Master of Science in Mechanical Engineering


Mechanical and Aerospace Engineering

First Advisor

Agonafer Dereje


In today’s networking world, utilization of servers and data center has been increasing significantly. Increasing demands of processing and storage of data causes corresponding increase in power density of servers. The data center energy efficiency largely depends on thermal management of servers. Currently, air cooling is the most widely used thermal management technology in data centers. However, air cooling is starting to reach its limits due to very high-powered microprocessors and packaging. To overcome the limitations of air cooling in data centers, operators are moving towards immersion cooling using different dielectric fluids. Thermal shadowing is the effect in which temperature of a cooling medium increases by carrying heat from one server and results in decreasing its heat carrying capacity due to a reduction in the temperature difference between the maximum junction temperature of successive heat sinks and incoming fluid. Thermal Shadowing is a challenge for both air and low velocity oil flow cooling and as such, both air and low velocity dielectric flow cooling technologies need to be optimized to get high energy efficiency.
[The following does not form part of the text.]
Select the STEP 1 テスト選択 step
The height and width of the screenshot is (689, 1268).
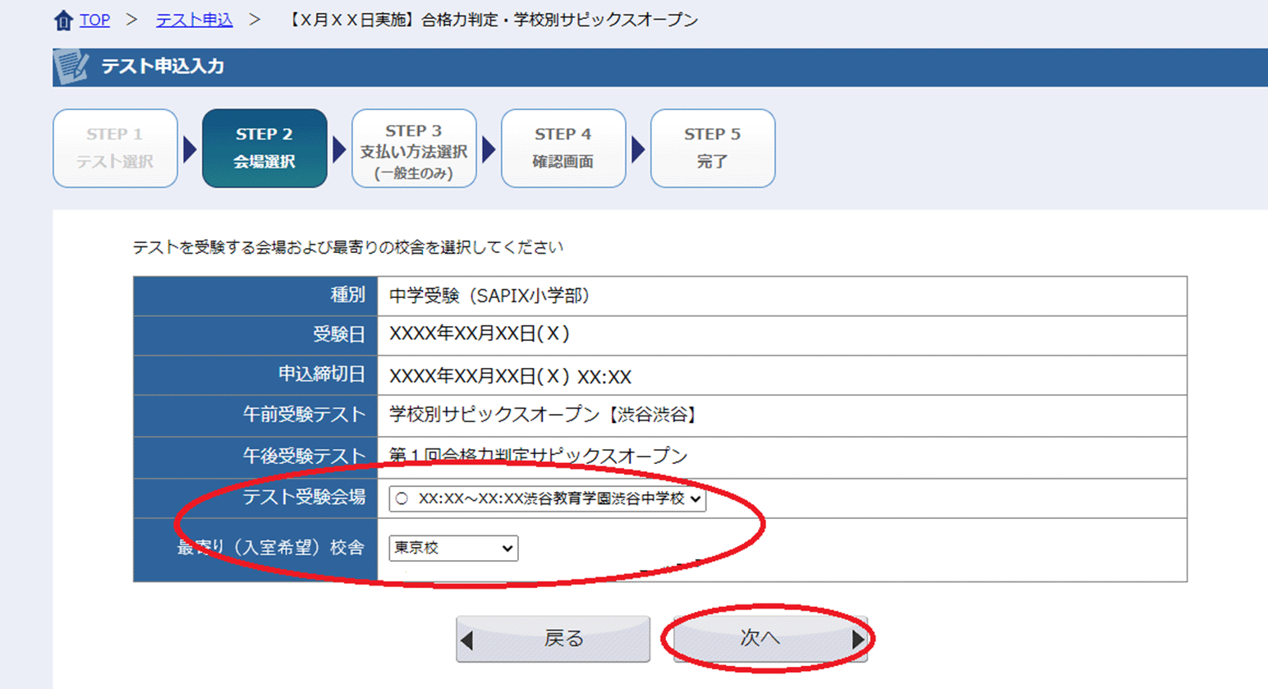click(x=115, y=149)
In this study, the impact of Thermal Shadowing between different Dielectric Fluids is compared. The results of dielectric fluids, Mineral Oil and Synthetic Fluid EC100 are compared. The heat sink is a critical part for cooling effectiveness at server level. This work also provides an efficient range of operation for heat sink with computational modelling of third generation open compute server. Optimization of heat sink can allow to cool high-power density servers effectively. A parametric study is conducted, and the thermal efficiency has been optimized.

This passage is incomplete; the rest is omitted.